We find our heroes in a kind of celestial waiting room after their deaths and, fortunately for us, they decide to pass the time by re-enacting key moments of their lives and some of their most memorable lines and routines. Equally fortunately, the waiting room comes equipped with costumes and stage props, thereby enabling them to impersonate various other characters, such as their producer Hal Roach, Ollie’s wife and mother, Stan’s father and the Scottish impresario who gives Stan his first comedy spot in Glasgow.
It is a tribute to the two performers that despite the multiplicity of accents required, they never lose track of their two central characters. Indeed, they are superb at suggesting all the familiar vocal and physical mannerisms with consummate ease. Simon Lloyd as Ollie has just the right degree of courtly gentility, and with his long deadpan face Neil Bromley could have been born to play Stan.
The play stands or falls by the skill of the actors, and in this regard it is triumphant. Incidental music by Julian Ronnie, set and costume design by Phil Newman and deft direction by Philip Dart all ensure that the spirit of Laurel & Hardy still works its particular brand of magic in this intimate space.
If there’s one thing which niggled throughout the evening, however, it is that the playwright seems to have missed a trick in not exploring a little more fully the nature of their partnership.
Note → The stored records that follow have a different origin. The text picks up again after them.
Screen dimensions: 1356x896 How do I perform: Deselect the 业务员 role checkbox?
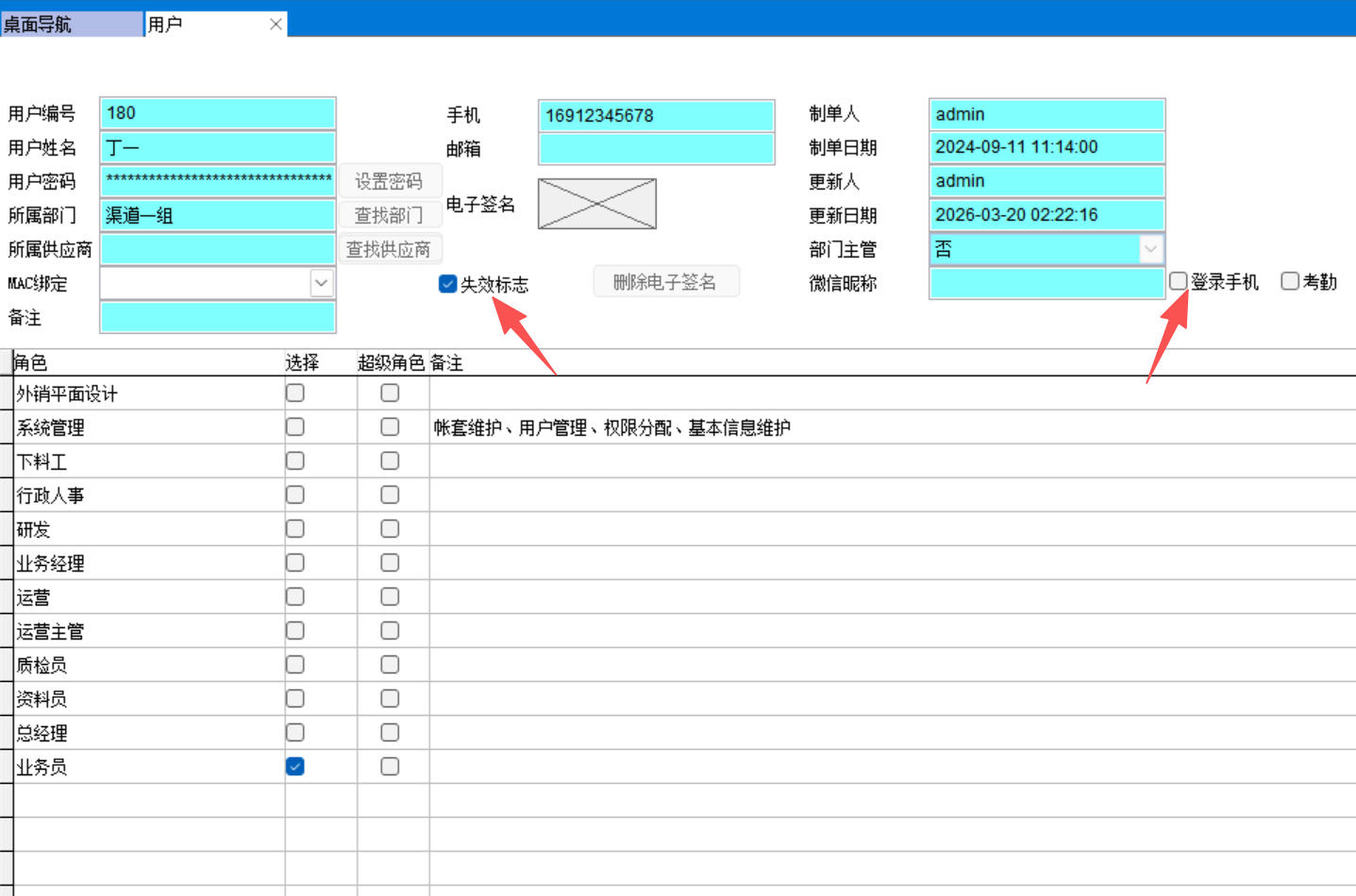click(295, 767)
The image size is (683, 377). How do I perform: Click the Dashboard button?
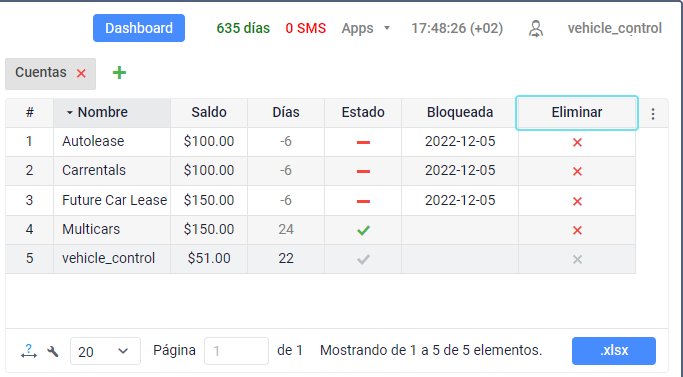[139, 28]
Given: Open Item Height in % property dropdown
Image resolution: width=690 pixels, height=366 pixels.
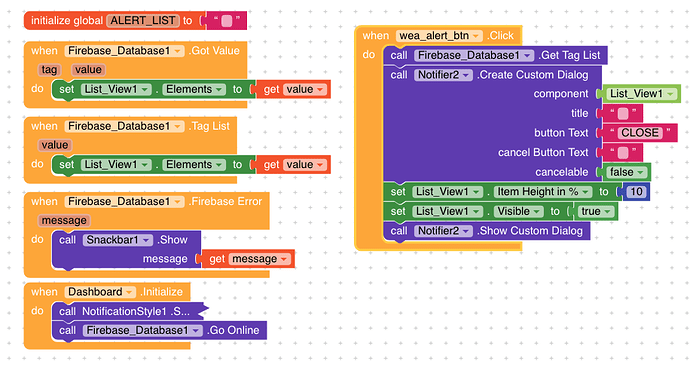Looking at the screenshot, I should (x=542, y=192).
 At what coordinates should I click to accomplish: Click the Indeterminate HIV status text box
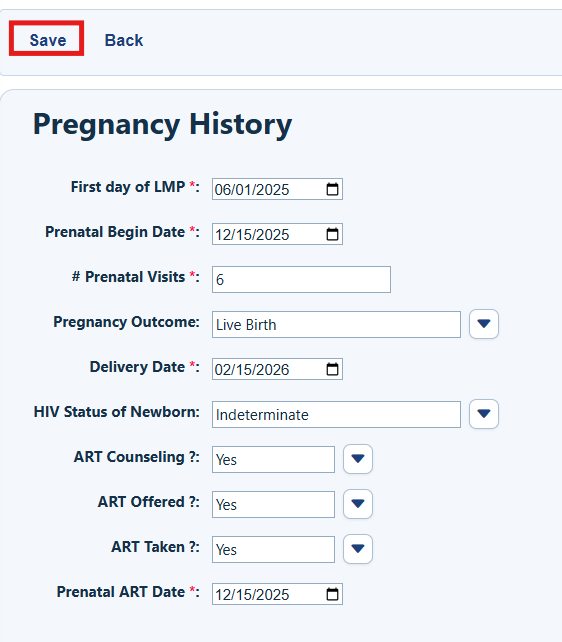[x=336, y=415]
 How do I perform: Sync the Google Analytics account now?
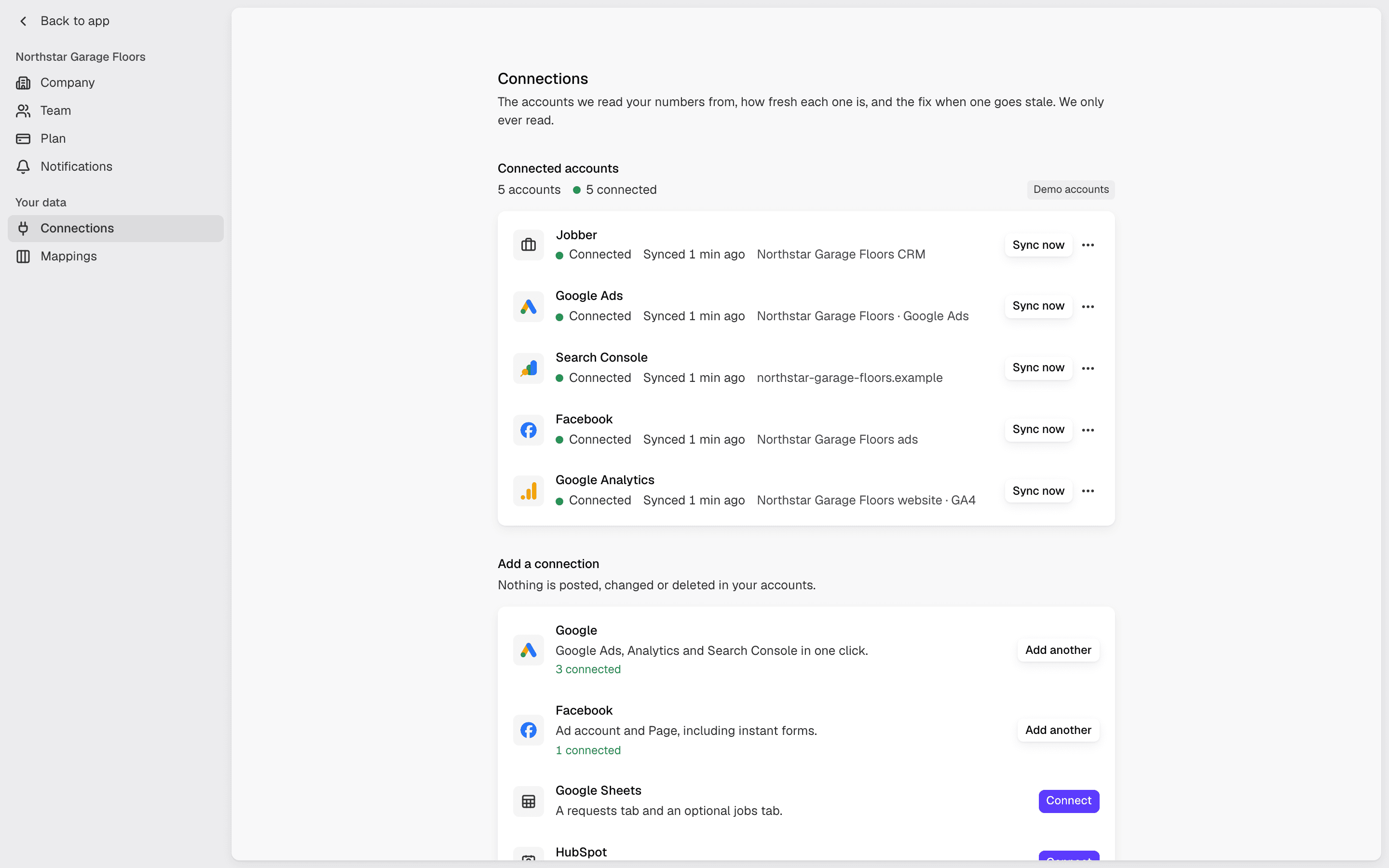point(1038,491)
We learn that Stan is the more ambitious, and wants them to take more control of their own work (which they finally do, with less than happy results) but there is little else which seems to get under the skin of the two men. Their relationships with women are alluded to in a few lines, but there is little real sense of what made them tick, except as a comedy double-act. Perhaps there is no way of knowing, and perhaps this is an unfair comment on a very entertaining piece, but a little more imagination, a little more daring, would elevate it to another level.